What is psychology?

Psychology is the study of abnormal behaviour, how brain and nervous systems affect and control our behaviour, how we sense and perceive the world, what motivates us, what happens when we sleep, how a child’s mind grows and changes and a whole lot more.

4 goals of psychology

The first step is to describe what happened, sometimes trying to describe or name and classify behaviours by making observations. The next step is to explain why behaviour occurred. Discovering and understanding the mental process or behaviour

8 major specialties in the field of psychology

Clinical: An integration of science theory and clinical knowledge for the purpose of understanding, preventing, and relieving psychologically-based distress or dysfunction and to promote subjective well-being and personal development.

Counselling: Overlaps with clinical psychology but generally works with adjustment problems that are less severe, including marital, behavioural, or academic.

Biopsychology neuroscience: Investigates the relationship between biology, behaviour, and mental processes, including how physical and chemical processes affect the structure and function of the brain and nervous system.

Cognitive psychology: Examines “higher” mental processes, including thought, memory, intelligence, creativity, and language.

Developmental psychology: Studies the course of human growth and development from conception until death.

Educational and school psychology: Studies the process of education and works to promote the intellectual, social, and emotional development of children in the school environment.

Gender and/or cultural psychology: Investigates how men and women and different cultures differ from one another and how they are similar.

Social psychology: Investigates the role of social forces and interpersonal behaviour, including aggression, prejudice, love, helping, conformity, and attitudes.

What is the scientific method?

It is conducting an investigation and then putting together findings till you come to a conclusion. Step 1: Reviewing the literature and informal questions. Step 2: Developing a testable hypothesis (must be operationally defined). Step 3: Design the study and collect the data. Step 4: Analyze the data and accept or reject the hypothesis. Step 5: Publish, replicate, and seek scientific review. Step 6: Build a theory.

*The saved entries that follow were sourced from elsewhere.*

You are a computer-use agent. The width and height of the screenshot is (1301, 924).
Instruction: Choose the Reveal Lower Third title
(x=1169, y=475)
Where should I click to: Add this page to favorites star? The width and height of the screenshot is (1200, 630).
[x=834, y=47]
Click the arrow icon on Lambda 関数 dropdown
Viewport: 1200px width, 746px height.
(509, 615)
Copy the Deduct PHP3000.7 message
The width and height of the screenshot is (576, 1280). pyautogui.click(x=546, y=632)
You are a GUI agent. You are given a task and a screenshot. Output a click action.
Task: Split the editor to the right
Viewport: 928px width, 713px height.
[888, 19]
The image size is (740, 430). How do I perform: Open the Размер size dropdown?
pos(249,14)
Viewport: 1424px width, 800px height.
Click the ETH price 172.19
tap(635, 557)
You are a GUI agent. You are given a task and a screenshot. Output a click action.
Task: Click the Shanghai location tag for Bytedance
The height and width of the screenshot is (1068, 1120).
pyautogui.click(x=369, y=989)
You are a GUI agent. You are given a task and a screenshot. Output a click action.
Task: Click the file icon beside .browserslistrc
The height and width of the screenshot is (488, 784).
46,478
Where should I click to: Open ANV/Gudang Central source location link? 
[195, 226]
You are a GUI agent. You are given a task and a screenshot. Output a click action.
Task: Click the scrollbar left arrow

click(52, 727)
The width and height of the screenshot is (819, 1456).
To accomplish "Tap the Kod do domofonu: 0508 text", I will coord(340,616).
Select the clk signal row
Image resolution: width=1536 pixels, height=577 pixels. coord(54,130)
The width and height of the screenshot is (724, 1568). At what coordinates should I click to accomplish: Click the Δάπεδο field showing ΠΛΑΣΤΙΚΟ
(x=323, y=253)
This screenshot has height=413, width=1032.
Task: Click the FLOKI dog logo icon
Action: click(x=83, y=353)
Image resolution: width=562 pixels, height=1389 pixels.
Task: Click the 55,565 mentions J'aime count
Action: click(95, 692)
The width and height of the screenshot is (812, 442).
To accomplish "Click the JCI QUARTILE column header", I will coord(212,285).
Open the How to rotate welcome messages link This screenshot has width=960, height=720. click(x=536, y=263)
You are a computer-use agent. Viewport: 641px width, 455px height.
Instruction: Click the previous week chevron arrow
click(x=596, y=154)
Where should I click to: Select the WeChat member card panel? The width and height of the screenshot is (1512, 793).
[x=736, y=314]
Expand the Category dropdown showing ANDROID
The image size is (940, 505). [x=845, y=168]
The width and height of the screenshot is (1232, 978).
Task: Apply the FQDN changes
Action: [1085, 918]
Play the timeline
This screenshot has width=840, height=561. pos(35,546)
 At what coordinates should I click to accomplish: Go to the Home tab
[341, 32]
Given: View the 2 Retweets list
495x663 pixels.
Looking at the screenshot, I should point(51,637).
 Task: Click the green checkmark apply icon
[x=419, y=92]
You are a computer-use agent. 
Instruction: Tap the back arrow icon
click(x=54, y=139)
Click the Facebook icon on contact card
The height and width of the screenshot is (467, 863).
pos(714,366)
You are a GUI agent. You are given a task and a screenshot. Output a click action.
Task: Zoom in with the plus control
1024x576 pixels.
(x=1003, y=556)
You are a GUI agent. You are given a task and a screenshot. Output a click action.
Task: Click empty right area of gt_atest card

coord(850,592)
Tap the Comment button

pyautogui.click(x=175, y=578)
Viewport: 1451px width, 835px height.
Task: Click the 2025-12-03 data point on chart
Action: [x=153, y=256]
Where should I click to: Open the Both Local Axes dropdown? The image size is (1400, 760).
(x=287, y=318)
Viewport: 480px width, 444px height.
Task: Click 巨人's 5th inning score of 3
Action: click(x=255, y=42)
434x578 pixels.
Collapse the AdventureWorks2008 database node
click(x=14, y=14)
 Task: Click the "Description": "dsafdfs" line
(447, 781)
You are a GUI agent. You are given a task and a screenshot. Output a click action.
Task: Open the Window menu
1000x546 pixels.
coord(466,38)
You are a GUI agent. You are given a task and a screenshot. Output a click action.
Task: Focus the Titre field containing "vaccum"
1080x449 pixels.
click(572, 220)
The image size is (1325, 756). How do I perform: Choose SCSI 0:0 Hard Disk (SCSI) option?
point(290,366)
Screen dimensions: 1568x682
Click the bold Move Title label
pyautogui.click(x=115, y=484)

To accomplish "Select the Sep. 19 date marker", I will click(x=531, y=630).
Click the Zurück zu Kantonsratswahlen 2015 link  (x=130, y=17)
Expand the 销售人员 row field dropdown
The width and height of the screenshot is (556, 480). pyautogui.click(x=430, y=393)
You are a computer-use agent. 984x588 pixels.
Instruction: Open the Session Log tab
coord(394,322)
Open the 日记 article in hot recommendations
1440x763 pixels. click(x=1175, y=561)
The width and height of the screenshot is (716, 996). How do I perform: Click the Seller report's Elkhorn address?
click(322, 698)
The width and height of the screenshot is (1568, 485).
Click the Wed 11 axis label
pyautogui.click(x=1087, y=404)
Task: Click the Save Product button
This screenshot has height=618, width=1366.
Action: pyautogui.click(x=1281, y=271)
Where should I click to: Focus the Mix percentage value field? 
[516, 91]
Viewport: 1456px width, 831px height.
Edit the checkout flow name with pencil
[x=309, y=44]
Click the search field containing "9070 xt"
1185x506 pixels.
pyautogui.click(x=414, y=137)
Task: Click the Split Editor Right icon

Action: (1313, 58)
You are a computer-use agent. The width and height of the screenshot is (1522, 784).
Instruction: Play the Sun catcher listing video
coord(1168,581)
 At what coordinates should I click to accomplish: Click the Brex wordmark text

Four major methods of psychological research

Experimental Research, Descriptive Research, Correlational Research, and Biological research.

Key research and ethical issues

Experimental bias, Ethnocentrism, Sample bias, Random/representative sampling, Random assignment, and Participant bias.

Historical roots of the field of psychology

Before psychology was a separate scientific discipline, the study of why people act as they do and how one person is different from another fell within the realm of philosophy. It was not until the first psychological laboratory was founded in 1879 that psychology as a science officially began.

Six major schools of psychology in the past

1. Experimental psychology: Wilhelm Wundt.
2. Structuralism: Edward Titchener.
3. Functionalism: William James, and John Dewey.
4. Psychoanalytic/psychodynamic: Sigmund Freud, Carl Jung, Alfred Adler, and Karen Horney.
5. Behaviourism: Ivan Pavlov, Edward Thorndike, John B. Watson, and B. F. Skinner.
6. Gestalt psychology: Max Wertheimer, Wolfgang Kohler, and Kurt Koffka.

Major perspectives in modern psychology

1. Psychoanalytic/psychodynamic: Sigmund Freud, Carl Jung, Alfred Adler, and Karen Horney.
2. Behaviourism: Ivan Pavlov, Edward Thorndike, John B. Watson, and B. F. Skinner.
3. Humanistic: Carl Rogers, and Abraham Maslow.
4. Cognitive: Jean Piaget, Albert Ellis, Albert Bandura, Robert Sternburg, and Howard Gardner.
5. Neuroscience/biopsychology: Johannes Muller, Karl Lashley, David Hubel, James Olds, Roger Sperry, and Candace Pert.
6. Evolutionary: Charles Darwin, Konrad Lorenz, E. O. Wilson, and David Buss.
7. Sociocultural: John Berry, Patricia Greenfield, and Richard Brislin.